YouTube ha dichiarato che applicherà la regola a livello nazionale nella data di implementazione. Gli utenti minorenni perderanno l’accesso a funzionalità che richiedono un account, inclusi abbonamenti, playlist, like e la possibilità di pubblicare o commentare. Potranno comunque guardare video disponibili pubblicamente senza effettuare il login. L’azienda ha dichiarato che i servizi basati su account rimarranno indisponibili fino a quando gli utenti non raggiungeranno l’età legale o completeranno un processo di verifica approvato.
I regolatori hanno affermato che le piattaforme devono dimostrare di poter identificare gli utenti minorenni e rimuovere o bloccare gli account. Le autorità hanno osservato che le multe possono raggiungere i 49,5 milioni di AUD se le aziende non rispettano la legge. Hanno detto che i requisiti si applicano alle piattaforme che permettono l’interazione con la comunità, la condivisione dei contenuti o le funzionalità di comunicazione, indipendentemente dal fatto che il servizio principale sia intrattenimento, istruzione o messaggistica.
La decisione di YouTube segue un periodo di incertezza. L’azienda inizialmente sosteneva che non dovesse essere inclusa perché il suo servizio è ampiamente utilizzato per l’apprendimento e l’intrattenimento. Il dibattito pubblico sui danni online ha portato i regolatori a considerare le piattaforme video entro l’ambito di competenza. I funzionari hanno affermato che l’esposizione a contenuti dannosi o inadeguati all’età rimane una preoccupazione anche quando una piattaforma non è progettata per i social network.

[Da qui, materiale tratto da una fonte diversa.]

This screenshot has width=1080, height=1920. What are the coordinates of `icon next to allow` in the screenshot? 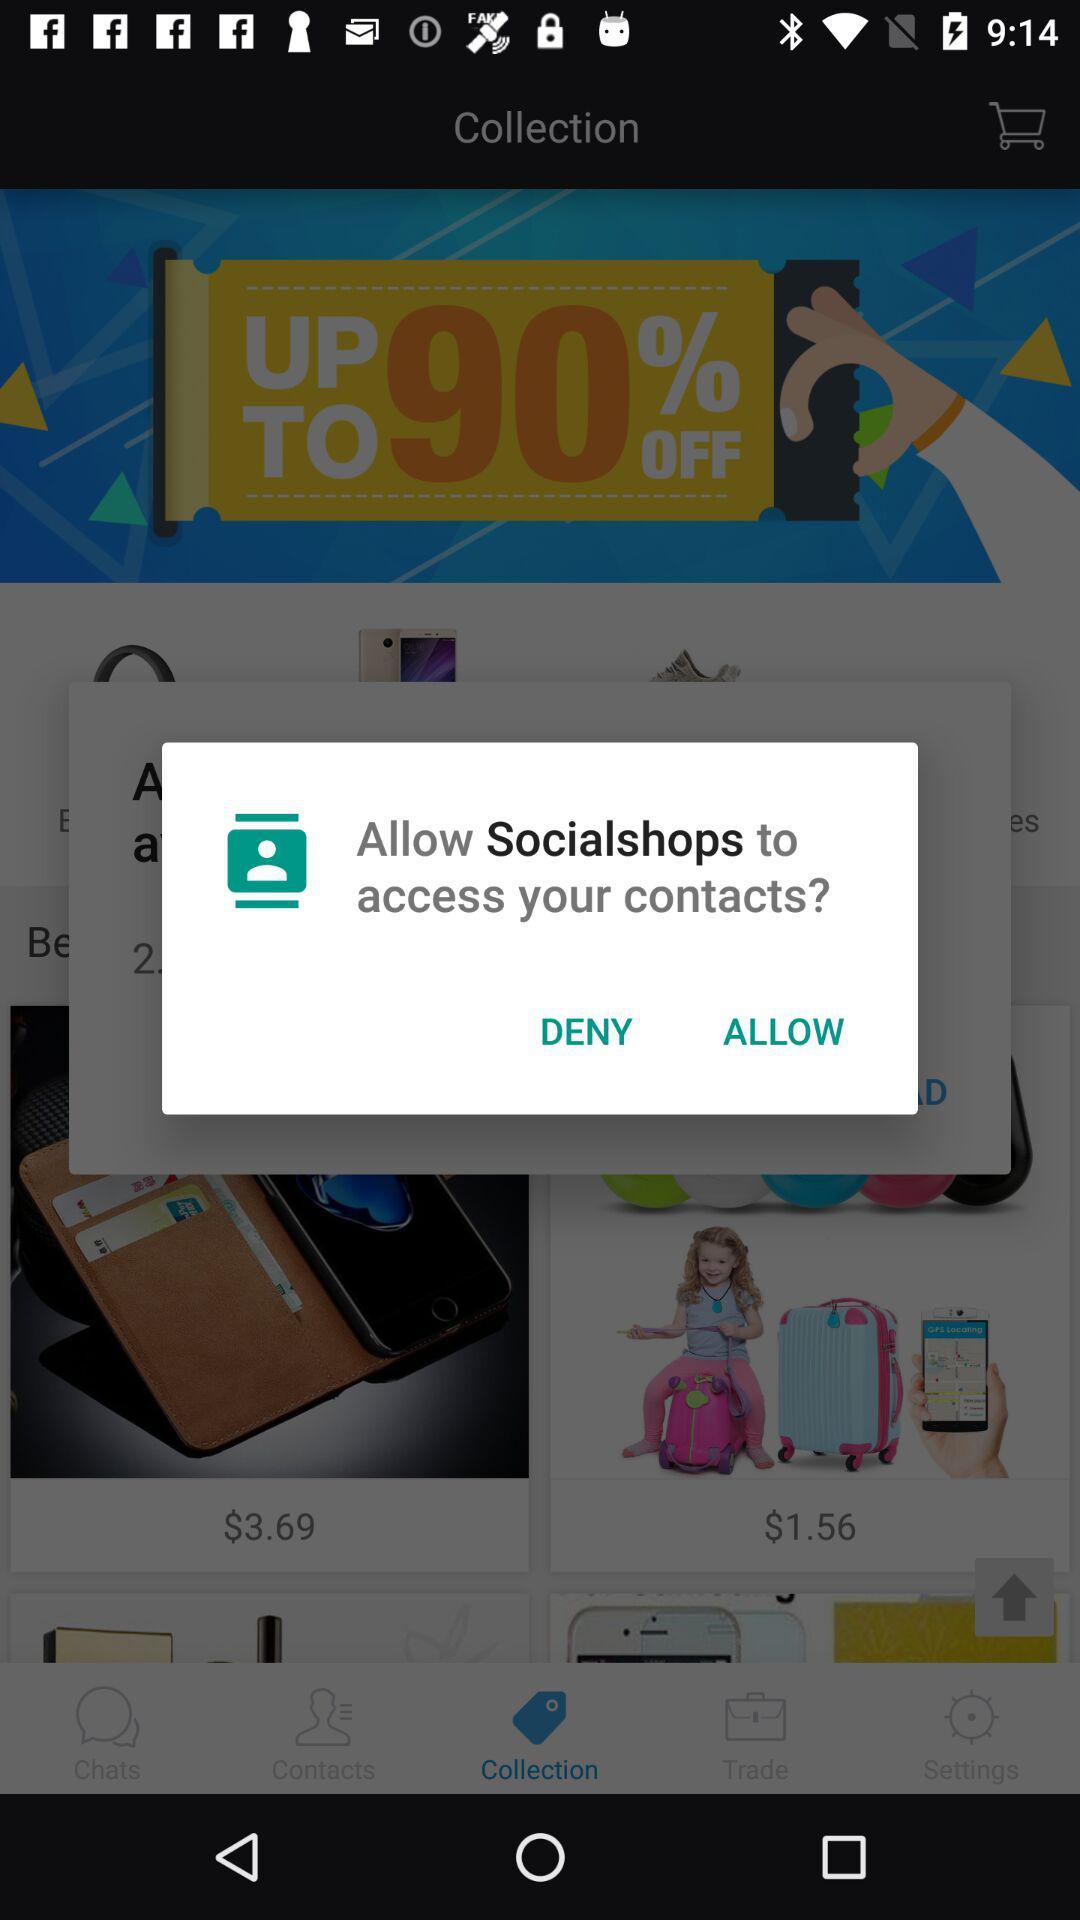 It's located at (585, 1030).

Ricerche citate dai media nazionali hanno indicato che un numero significativo di utenti sotto i 16 anni attualmente possiede account e utilizza quotidianamente funzionalità della piattaforma. Gli analisti hanno affermato che la legge potrebbe portare a cambiamenti nel modo in cui i giovani accedono ai servizi online, inclusi tentativi di visualizzare contenuti senza accedere o la possibilità di migrazione verso piattaforme meno regolamentate. I gruppi giovanili hanno espresso preoccupazione che la rimozione dell’accesso possa ridurre la possibilità per gli adolescenti di partecipare ad attività scolastiche o creative ospitate sulla piattaforma.
Gli specialisti della sicurezza hanno dichiarato che l’applicazione della lei metterà alla prova l’efficacia dei sistemi di verifica dell’età. Hanno osservato che molte piattaforme si affidano a informazioni autodichiarate, che possono essere difficili da validare. I regolatori hanno dichiarato di aspettarsi che le aziende sviluppino nel tempo meccanismi di verifica più robusti.
Le autorità hanno dichiarato che monitoreranno la conformità una volta che la legge entrerà in vigore e continueranno a rivedere come i giovani utilizzano le piattaforme online.